### Exercise input ###

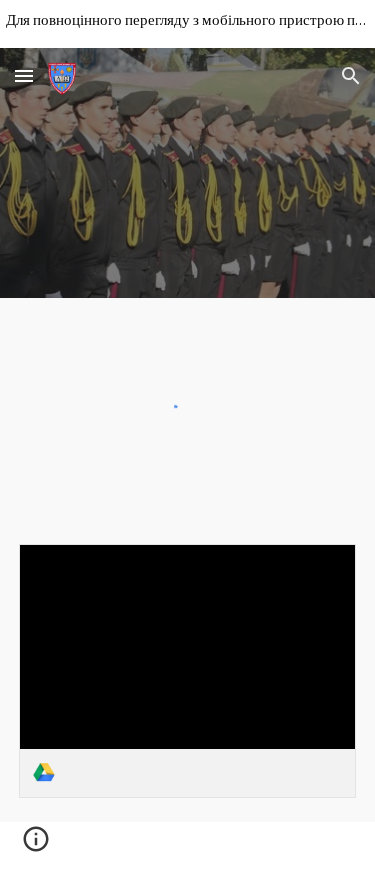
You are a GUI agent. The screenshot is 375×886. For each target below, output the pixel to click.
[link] (188, 670)
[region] (187, 24)
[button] (24, 75)
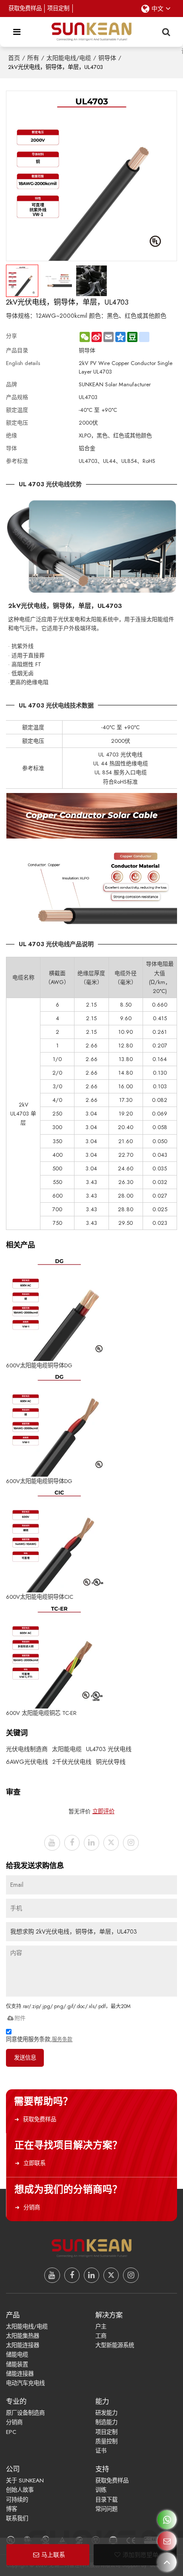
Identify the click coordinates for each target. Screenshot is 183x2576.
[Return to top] (167, 2562)
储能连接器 (20, 2374)
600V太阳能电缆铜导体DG (39, 1365)
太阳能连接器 (22, 2345)
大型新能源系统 (114, 2345)
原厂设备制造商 (25, 2413)
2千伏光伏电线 (72, 1761)
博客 (11, 2509)
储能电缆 (17, 2355)
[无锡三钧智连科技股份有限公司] (91, 32)
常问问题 (106, 2509)
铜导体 (107, 58)
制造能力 (106, 2422)
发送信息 (25, 2058)
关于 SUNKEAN (25, 2480)
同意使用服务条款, (39, 2039)
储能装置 (17, 2364)
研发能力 (106, 2413)
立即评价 (103, 1811)
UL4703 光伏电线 (109, 1749)
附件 (20, 2018)
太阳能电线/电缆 (68, 58)
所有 (33, 58)
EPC (11, 2432)
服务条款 (62, 2039)
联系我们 (17, 2518)
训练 (100, 2490)
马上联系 (53, 2554)
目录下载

###

> [The task] Output only the lines from the one that contains "[无锡三钧智连科技股份有限公司] (91, 32)" through the final line of the records, exactly as given.

> [Finished exercise]
[无锡三钧智连科技股份有限公司] (91, 32)
常问问题 (106, 2509)
铜导体 (107, 58)
制造能力 (106, 2422)
发送信息 (25, 2058)
关于 SUNKEAN (25, 2480)
同意使用服务条款, (39, 2039)
储能装置 (17, 2364)
研发能力 (106, 2413)
立即评价 (103, 1811)
UL4703 光伏电线 (109, 1749)
附件 (20, 2018)
太阳能电线/电缆 (68, 58)
所有 (33, 58)
EPC (11, 2432)
服务条款 (62, 2039)
联系我们 (17, 2518)
训练 (100, 2490)
马上联系 (53, 2554)
目录下载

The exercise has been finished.